-- Start Text passage --
Sanctified by His Word

"In order that you make live a life worthy of the Lord and may please Him in every way, bearing fruit in every good work, growing in the knowledge of God" - Colossians 1:10

Thursday, January 20, 2011

Cultivating a Relationship with God

Leslie Basham: Nancy Leigh DeMoss knows that busy moms are always on the job.
Nancy Leigh DeMoss: You just wish there was one little place in the whole world that you could get away from the crowd. You say, “I know, I’ll go in the bathroom.” Right? And then these little fingers come under the door, and they go, “Mommy!” (Laughter)
Leslie: In whatever season of life you’re in, you know how challenging it is to get away and spend time alone with God.
This is Revive Our Hearts with the author of A Place of Quiet RestNancy Leigh DeMoss.
Nancy covers a lot of topics on Revive Our Hearts, but she often says that if she could only speak on one topic, it’s the one we’re about to hear. Nancy delivered this message at Moody Bible Institute, and I hope it invites you to greater intimacy with God in this new year.
-- End Text passage --
Stated exercise> Continue the post on cultivating a relationship with God from its last sentence. The material that comes next is separate from this text.
-- Start Data segment --
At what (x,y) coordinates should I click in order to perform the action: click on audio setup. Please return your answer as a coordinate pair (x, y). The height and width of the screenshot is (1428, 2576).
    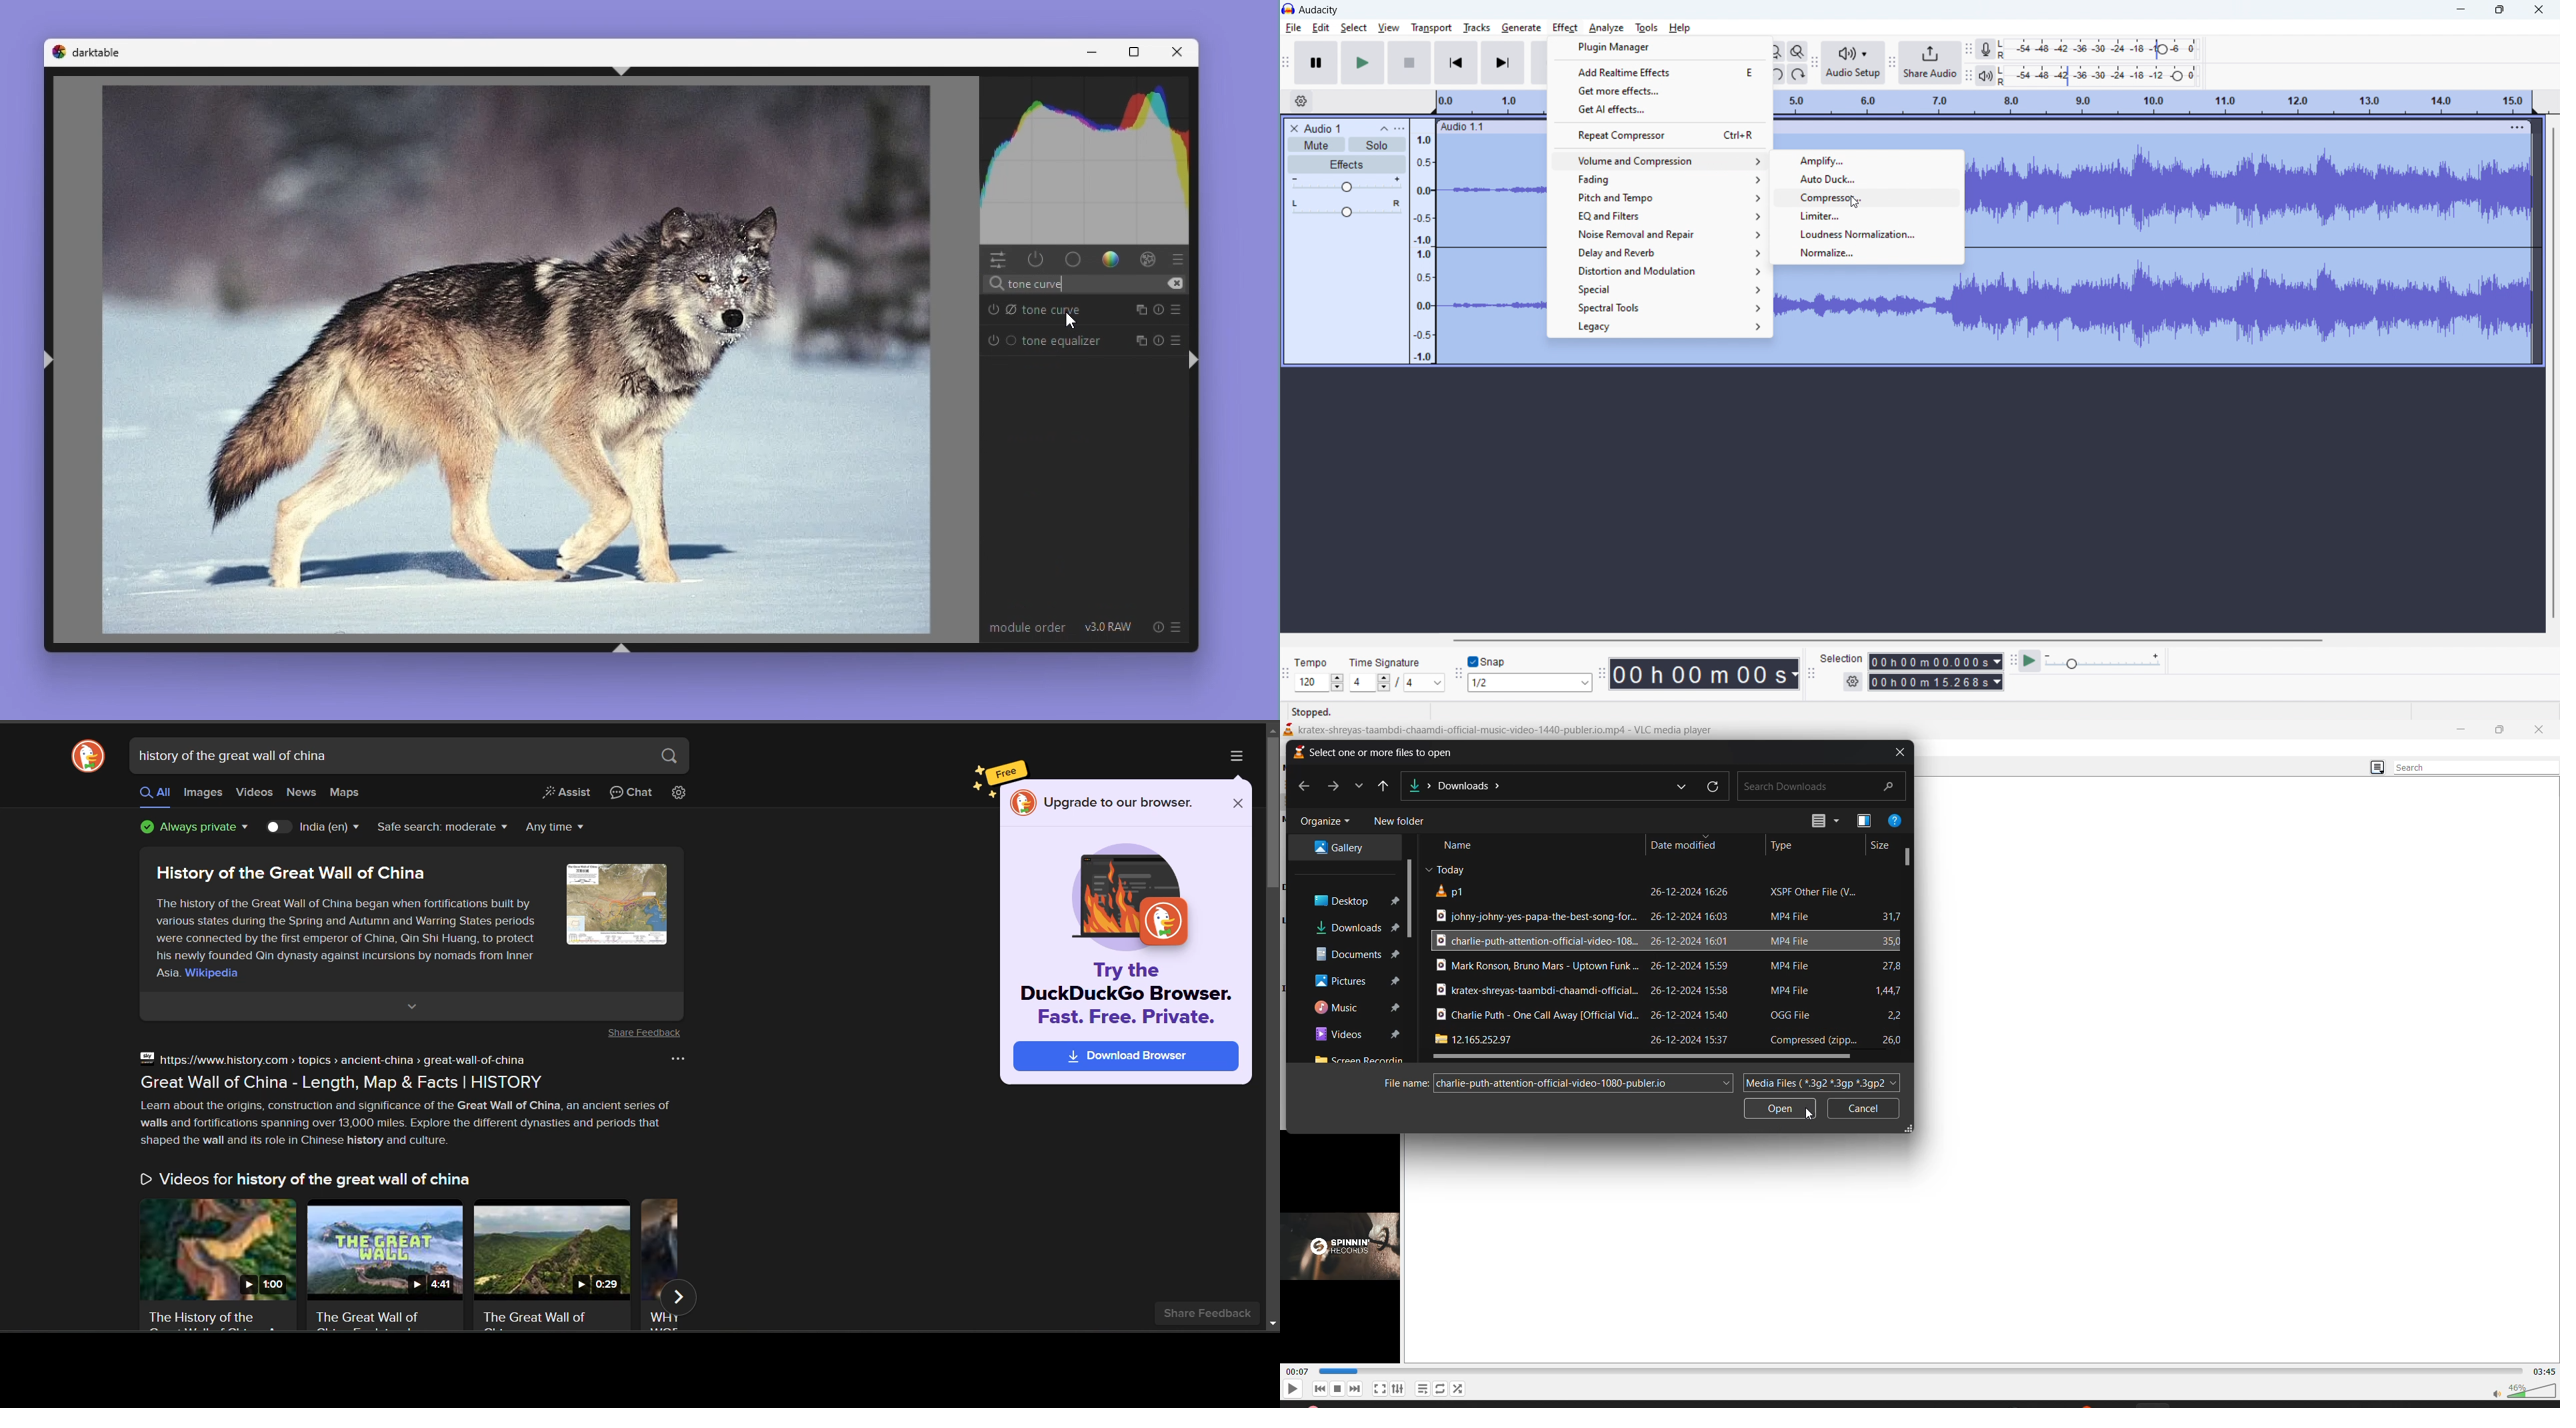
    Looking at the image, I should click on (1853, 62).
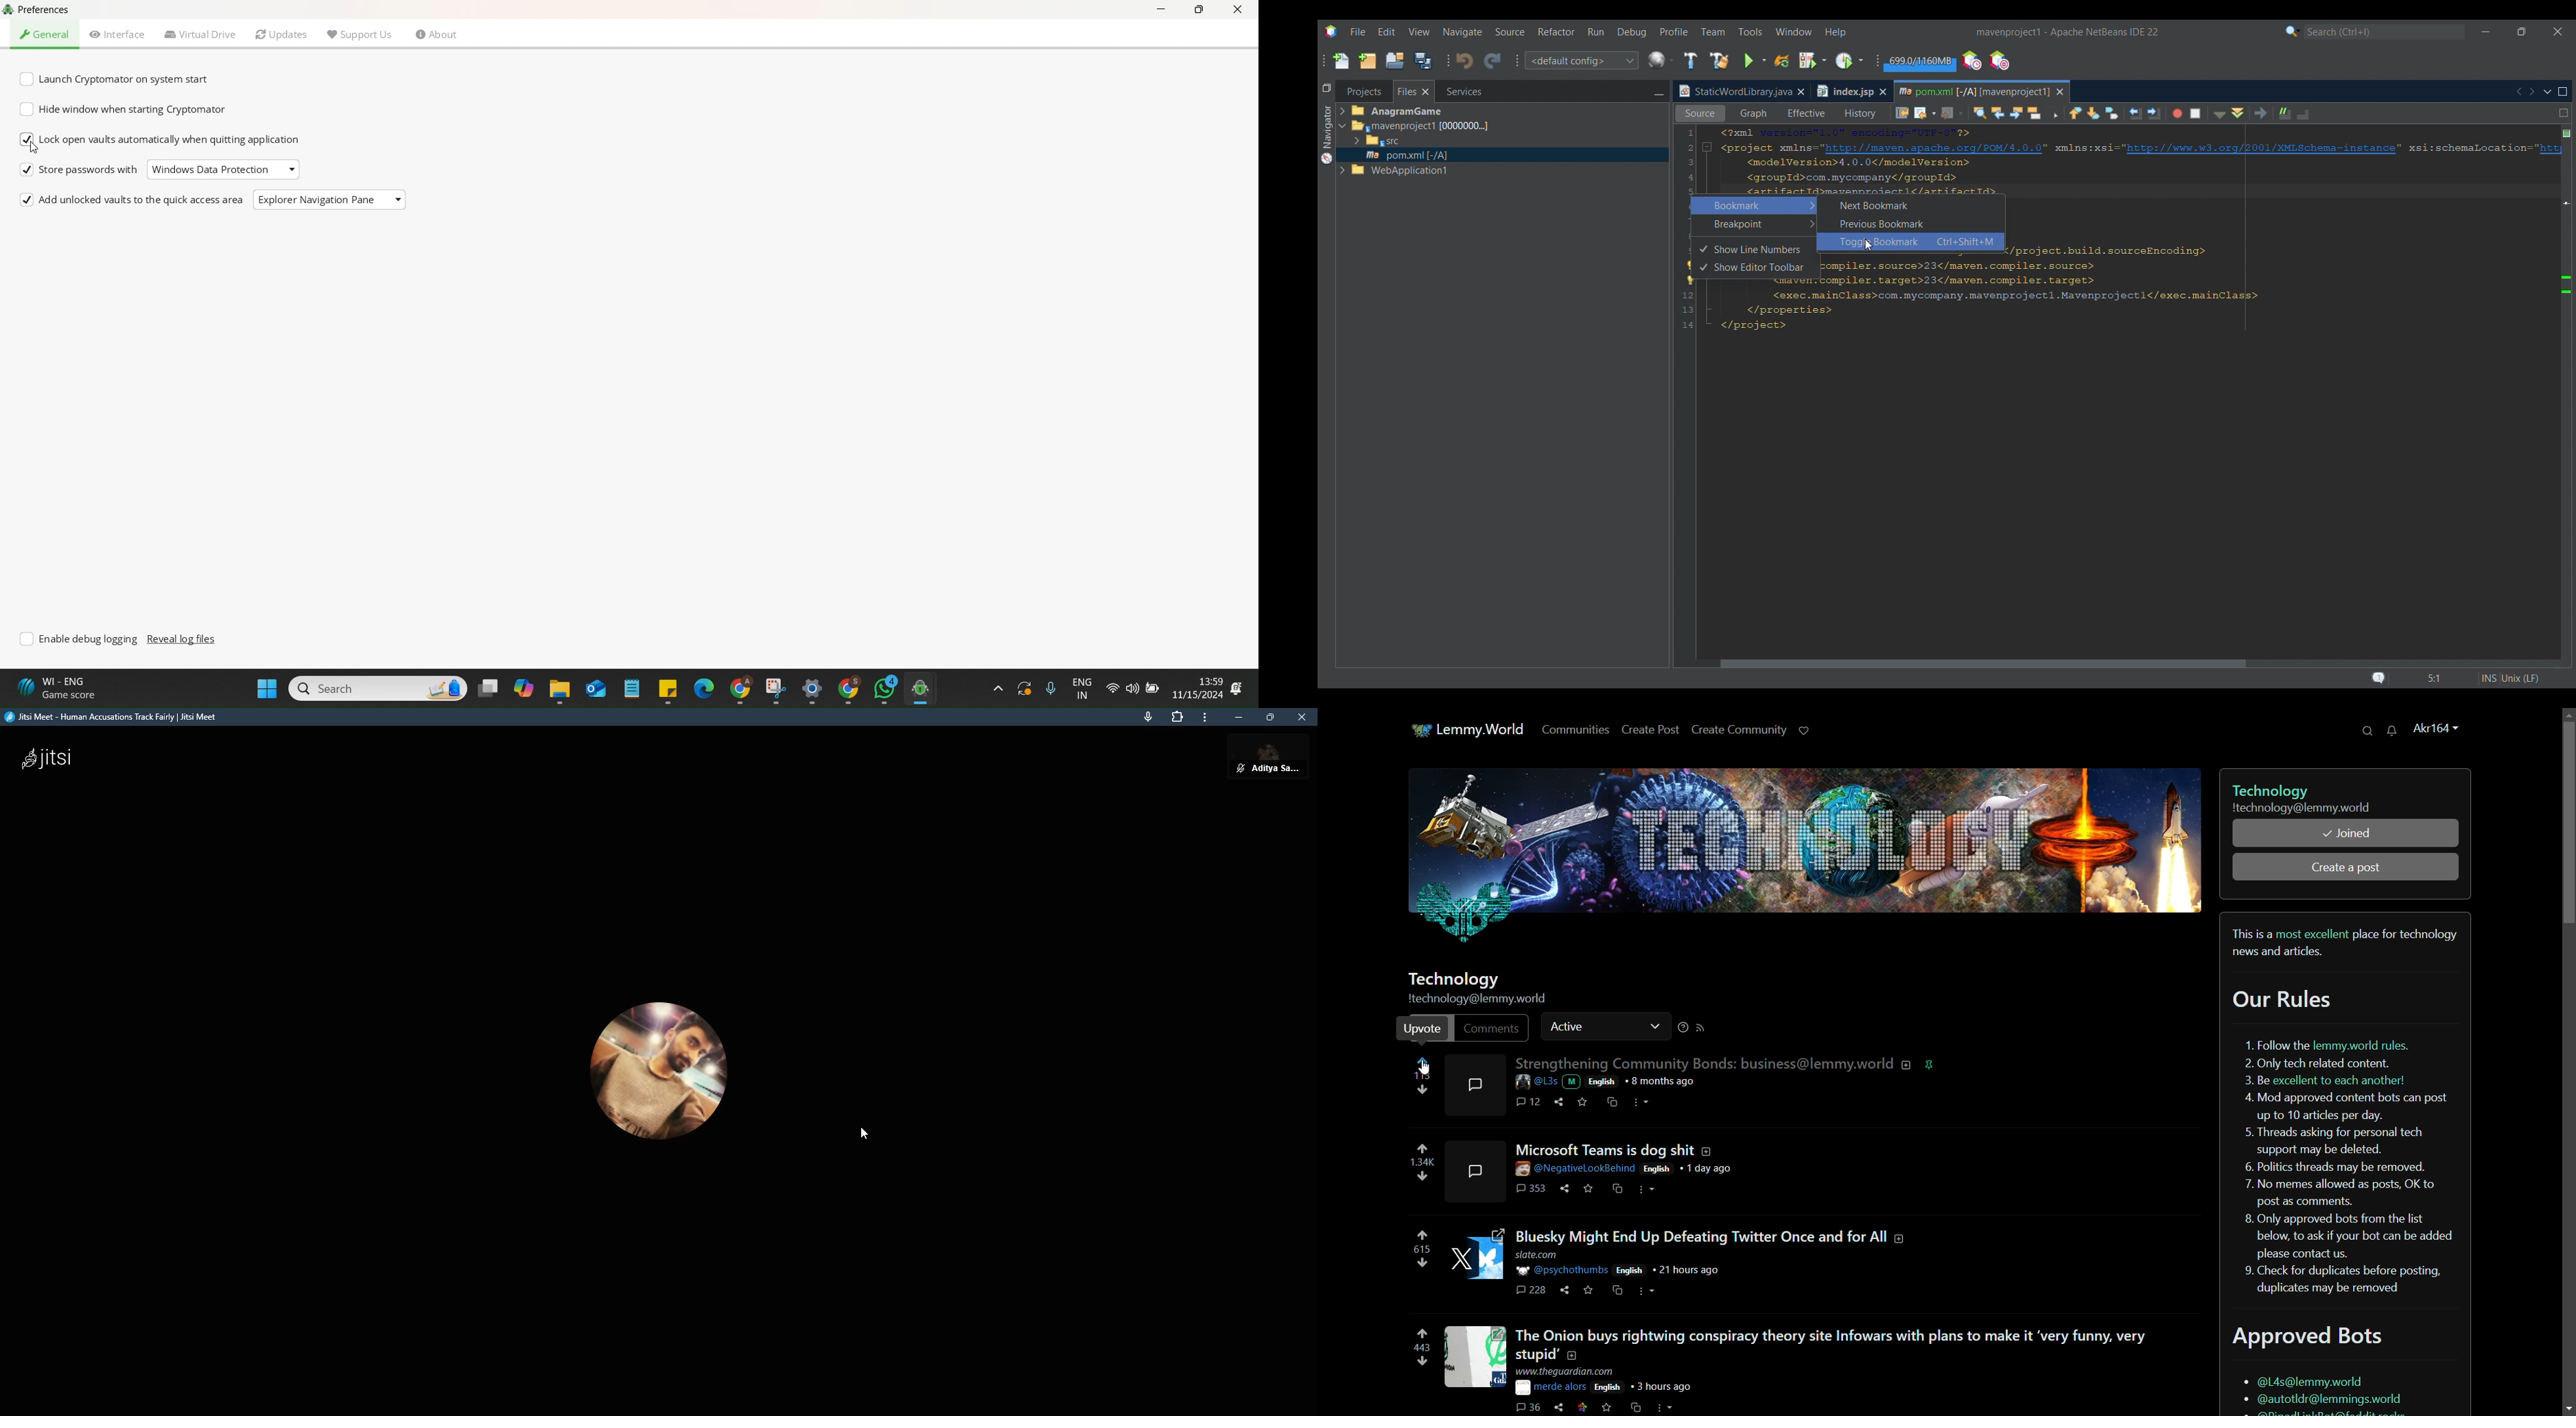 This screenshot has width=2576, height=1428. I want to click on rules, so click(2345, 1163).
-- End Data segment --
Exercise output>
Nancy: I want to talk about the priority of a devotional life and then a bit about the purpose of a devotional life, a few thoughts on the practice of a devotional life, and then just wrapping up with a thought about the product. What’s the outcome of a personal daily devotional life?
What I’m going to do (I’m just telling you in advance) is to ask you to make a commitment that, as God reminds you and enables you, that every day for the next 30 days that you will take some time each day to spend alone with the Lord in His Word and in prayer. So let me just tell you, that’s coming. But in order to lead us to that point, I want to talk about the priority of a daily devotional life.
I’ve been so thrilled to see how God has caused the messages thus far to dovetail and to lead up to what’s on my heart this morning. The priority of a devotional life is illustrated beautifully in the lives of three biblical characters that we’ve heard about already this week.
Monday night Dr. Nyquist talked to us about David, the man after God’s own heart because he was a seeker of God’s heart.
I’ve been memorizing this week and meditating in Psalm chapter 27 where David talks about all of his enemies, his foes, his stresses, his pressures, all that’s going on in his life, and then in verse 4 he says, “One thing have I asked of the LORD.”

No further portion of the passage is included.